LOS ANGELES – Comic legend Jerry Lewis (search) is getting the television academy's prestigious Governors Award in recognition for his more than half-century of work on behalf of Muscular Dystrophy.
Lewis, national chairman of the Muscular Dystrophy Association, was chosen for the prestigious award by the Academy of Television Arts & Sciences' Board of Governors in recognition of his work for the Muscular Dystrophy Telethon (search).
The award will be presented to the 79-year-old entertainer and humanitarian during the 2005 Primetime Creative Arts Emmy Awards on Sept. 10. The 57th Annual Primetime Emmy Awards will be televised Sept. 18 on CBS.
"Television has few traditions as impactful on the lives of viewers as the annual Jerry Lewis Telethon. This year, he hopes to reach the $2 billion mark for research programs of the Muscular Dystrophy Association," Gary Goldberger, chairman of the Governors Award (search) nominating committee, said in a statement Tuesday.

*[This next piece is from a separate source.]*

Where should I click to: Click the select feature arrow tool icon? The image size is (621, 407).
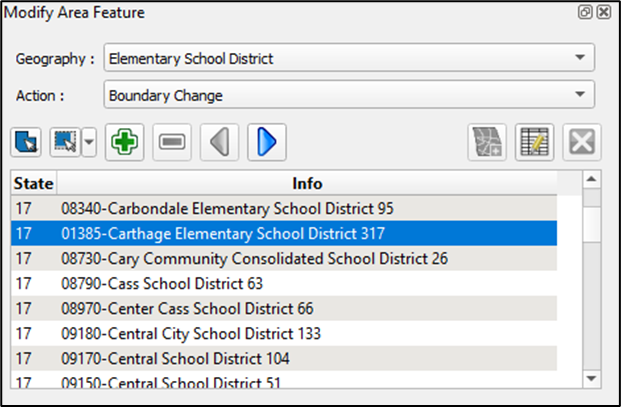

"Jerry's dedication and humanitarian efforts combined with the magnitude and longevity of the public service work he has performed exemplifies everything the Governors Award represents," Goldberger said.
The Governors Award salutes an individual, company or organization. Past recipients include Walter Cronkite, Johnny Carson, Masterpiece Theatre, Lucille Ball, Bob Hope and Alistair Cooke.
Lewis has hosted the Muscular Dystrophy Association Labor Day Telethon for nearly 40 years. It is scheduled to be held in Beverly Hills this year on Sept. 4 and 5.
Each year he vows to make "one dollar more" than the last telethon, and he has achieved that goal every year, Emmy officials said.
In 1966, the telethon was shown on one TV station and raised about $1 million in pledges. In September, the show will be aired on 200 stations, will be shown on the Internet, and could generate over $60 million for the first time. Last year, $59.4 million was pledged.